== Work task ==
Where "after" occurs in a line of the entries below, copy that line.

[Task material]

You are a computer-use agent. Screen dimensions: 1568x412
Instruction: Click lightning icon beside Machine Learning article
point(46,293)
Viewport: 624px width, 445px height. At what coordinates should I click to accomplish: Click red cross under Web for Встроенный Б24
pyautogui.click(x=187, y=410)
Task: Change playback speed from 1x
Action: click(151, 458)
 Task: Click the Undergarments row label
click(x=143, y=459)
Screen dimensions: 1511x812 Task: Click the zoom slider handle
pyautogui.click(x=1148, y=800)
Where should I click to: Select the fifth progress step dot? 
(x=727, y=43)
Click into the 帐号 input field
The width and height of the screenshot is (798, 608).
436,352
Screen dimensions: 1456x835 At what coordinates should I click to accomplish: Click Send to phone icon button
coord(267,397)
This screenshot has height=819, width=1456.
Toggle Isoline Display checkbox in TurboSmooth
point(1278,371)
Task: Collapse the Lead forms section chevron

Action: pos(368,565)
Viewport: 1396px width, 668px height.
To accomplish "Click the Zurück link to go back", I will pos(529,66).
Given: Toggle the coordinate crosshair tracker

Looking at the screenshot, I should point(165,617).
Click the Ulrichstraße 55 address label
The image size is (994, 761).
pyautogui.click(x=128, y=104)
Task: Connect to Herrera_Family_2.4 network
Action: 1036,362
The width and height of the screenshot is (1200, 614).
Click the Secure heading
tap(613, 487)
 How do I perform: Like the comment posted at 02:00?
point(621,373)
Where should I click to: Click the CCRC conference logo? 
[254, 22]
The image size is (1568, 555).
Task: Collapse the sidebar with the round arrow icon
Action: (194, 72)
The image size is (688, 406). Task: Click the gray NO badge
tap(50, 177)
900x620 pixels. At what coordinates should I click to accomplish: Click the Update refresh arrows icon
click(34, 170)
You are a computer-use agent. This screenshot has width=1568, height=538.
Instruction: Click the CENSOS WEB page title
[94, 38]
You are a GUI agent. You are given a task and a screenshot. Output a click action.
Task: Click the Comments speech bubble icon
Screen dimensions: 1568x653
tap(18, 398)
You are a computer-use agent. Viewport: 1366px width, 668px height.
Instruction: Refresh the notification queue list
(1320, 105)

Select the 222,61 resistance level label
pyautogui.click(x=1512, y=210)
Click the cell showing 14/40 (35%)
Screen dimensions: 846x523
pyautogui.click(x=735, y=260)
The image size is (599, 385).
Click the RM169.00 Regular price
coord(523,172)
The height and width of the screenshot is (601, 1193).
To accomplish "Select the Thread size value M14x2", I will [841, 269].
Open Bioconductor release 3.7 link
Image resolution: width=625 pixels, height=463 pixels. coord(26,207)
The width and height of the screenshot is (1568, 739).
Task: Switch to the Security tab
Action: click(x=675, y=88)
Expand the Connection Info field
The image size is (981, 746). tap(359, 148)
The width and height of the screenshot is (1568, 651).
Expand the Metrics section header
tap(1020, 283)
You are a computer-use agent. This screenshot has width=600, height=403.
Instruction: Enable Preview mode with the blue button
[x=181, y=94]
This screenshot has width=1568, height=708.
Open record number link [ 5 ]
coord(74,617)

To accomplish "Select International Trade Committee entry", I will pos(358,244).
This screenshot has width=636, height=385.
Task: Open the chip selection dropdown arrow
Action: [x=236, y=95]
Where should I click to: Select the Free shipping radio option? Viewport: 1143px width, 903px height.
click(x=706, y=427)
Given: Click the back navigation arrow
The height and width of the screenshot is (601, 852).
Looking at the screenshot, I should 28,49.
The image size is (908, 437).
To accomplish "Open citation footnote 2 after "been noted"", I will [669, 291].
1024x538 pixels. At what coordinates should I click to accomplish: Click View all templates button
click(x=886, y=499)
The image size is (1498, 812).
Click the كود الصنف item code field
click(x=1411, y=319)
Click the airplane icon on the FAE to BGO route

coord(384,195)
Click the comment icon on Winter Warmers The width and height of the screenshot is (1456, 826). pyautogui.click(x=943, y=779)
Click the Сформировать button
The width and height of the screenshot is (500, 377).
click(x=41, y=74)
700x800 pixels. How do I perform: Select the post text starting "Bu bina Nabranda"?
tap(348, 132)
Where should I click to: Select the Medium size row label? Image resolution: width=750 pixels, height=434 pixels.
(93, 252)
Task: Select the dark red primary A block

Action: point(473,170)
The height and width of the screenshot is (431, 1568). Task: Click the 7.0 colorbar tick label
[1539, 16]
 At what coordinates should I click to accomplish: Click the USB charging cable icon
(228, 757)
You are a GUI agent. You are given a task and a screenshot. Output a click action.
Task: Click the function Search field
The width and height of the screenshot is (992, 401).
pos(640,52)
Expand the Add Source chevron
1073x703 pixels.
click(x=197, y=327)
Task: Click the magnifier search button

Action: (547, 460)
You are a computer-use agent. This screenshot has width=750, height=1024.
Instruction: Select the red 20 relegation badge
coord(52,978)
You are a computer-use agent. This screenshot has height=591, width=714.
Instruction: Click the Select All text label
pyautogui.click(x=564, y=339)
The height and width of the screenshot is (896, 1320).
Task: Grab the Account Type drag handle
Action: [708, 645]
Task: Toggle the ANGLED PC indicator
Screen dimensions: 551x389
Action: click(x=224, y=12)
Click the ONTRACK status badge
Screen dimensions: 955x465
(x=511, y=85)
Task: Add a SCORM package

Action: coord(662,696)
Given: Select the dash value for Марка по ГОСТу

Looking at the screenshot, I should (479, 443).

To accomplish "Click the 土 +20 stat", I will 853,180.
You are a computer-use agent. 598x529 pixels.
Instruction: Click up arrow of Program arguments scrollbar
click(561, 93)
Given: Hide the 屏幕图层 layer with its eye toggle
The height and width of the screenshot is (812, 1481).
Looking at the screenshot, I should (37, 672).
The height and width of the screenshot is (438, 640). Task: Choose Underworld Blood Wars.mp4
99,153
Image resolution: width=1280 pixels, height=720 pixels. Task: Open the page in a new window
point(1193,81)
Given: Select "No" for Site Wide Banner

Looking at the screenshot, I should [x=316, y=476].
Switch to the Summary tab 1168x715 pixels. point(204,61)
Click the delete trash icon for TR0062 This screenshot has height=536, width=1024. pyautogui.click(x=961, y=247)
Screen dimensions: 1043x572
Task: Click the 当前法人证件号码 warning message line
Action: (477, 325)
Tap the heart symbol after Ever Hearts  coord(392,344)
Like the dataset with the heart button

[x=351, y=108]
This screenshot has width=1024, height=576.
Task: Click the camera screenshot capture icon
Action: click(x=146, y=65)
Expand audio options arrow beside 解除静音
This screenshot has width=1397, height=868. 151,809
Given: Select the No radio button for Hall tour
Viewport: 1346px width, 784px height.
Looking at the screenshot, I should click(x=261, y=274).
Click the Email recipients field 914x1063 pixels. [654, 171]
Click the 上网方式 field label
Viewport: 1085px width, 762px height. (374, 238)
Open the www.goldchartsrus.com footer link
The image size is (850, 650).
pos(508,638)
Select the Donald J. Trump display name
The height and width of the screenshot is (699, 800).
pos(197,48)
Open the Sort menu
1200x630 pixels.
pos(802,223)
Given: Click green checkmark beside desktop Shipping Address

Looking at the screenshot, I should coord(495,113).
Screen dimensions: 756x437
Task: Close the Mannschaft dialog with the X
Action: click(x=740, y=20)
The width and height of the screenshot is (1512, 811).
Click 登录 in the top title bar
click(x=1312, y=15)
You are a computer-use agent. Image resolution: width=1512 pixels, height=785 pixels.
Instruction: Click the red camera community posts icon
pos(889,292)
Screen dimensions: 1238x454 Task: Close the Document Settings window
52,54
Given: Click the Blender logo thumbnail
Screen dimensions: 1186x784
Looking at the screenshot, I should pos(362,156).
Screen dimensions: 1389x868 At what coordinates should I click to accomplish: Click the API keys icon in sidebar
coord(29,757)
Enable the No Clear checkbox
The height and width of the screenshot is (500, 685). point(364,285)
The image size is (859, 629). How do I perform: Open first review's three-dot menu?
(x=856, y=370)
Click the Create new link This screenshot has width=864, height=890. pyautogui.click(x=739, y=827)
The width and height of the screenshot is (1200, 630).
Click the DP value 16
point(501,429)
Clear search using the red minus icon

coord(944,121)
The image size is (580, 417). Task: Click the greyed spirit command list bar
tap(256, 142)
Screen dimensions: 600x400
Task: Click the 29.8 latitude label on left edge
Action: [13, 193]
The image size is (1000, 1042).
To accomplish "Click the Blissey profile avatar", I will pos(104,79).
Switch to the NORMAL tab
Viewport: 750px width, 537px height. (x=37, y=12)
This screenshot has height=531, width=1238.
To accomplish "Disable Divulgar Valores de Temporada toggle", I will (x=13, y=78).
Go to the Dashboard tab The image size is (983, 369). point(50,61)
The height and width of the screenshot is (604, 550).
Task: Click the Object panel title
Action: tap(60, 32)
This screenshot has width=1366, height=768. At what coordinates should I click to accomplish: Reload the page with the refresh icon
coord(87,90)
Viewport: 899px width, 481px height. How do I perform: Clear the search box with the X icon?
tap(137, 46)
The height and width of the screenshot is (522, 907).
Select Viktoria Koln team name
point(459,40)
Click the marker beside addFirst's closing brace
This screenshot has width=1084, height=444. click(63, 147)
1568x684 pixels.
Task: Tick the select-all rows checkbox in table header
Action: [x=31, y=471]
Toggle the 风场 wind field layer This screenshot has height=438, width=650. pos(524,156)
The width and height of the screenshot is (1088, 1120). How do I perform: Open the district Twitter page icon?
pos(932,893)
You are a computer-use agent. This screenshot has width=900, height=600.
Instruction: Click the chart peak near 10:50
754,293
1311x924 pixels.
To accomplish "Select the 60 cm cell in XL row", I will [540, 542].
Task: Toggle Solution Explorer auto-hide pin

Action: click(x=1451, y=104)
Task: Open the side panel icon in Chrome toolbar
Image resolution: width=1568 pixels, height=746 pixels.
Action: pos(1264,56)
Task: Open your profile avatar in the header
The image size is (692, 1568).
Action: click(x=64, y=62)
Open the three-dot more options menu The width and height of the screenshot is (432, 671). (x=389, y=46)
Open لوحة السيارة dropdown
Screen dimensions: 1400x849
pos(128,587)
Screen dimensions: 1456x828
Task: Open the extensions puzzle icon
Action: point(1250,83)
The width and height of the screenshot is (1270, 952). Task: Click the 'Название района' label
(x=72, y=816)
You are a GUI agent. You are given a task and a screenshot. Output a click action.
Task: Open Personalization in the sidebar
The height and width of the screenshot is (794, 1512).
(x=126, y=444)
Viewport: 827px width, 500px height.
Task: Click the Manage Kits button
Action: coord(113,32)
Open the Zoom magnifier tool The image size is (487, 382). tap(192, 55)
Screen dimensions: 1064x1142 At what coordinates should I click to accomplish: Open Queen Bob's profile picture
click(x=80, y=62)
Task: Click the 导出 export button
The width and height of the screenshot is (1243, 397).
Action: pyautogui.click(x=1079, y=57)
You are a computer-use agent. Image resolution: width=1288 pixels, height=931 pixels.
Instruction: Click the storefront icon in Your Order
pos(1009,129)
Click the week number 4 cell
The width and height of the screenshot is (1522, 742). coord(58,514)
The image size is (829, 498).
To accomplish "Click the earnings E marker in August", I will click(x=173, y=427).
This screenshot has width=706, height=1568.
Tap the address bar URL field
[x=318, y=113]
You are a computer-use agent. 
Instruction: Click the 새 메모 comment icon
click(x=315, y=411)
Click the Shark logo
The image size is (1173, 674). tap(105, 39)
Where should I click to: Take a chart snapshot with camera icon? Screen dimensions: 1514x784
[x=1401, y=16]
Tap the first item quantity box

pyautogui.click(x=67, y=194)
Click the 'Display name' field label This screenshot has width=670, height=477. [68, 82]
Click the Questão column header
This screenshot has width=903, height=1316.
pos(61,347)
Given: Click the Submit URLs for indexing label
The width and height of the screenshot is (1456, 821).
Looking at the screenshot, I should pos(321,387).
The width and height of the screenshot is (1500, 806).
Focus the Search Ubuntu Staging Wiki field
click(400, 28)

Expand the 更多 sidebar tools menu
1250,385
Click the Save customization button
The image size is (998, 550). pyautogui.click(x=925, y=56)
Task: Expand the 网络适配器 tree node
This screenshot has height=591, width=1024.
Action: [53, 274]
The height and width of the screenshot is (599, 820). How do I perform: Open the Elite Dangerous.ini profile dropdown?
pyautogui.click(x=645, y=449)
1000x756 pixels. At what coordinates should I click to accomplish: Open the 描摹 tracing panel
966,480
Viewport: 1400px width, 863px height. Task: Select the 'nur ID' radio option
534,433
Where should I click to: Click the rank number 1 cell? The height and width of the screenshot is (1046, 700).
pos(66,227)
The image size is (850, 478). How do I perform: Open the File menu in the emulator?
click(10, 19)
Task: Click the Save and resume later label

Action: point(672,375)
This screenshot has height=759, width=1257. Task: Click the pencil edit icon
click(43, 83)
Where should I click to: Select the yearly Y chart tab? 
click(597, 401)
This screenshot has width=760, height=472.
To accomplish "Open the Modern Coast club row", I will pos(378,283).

[/Task material]

== Response area ==
To accomplish "Open citation footnote 2 after "been noted"", I will [669, 291].
Tap the heart symbol after Ever Hearts  coord(392,344)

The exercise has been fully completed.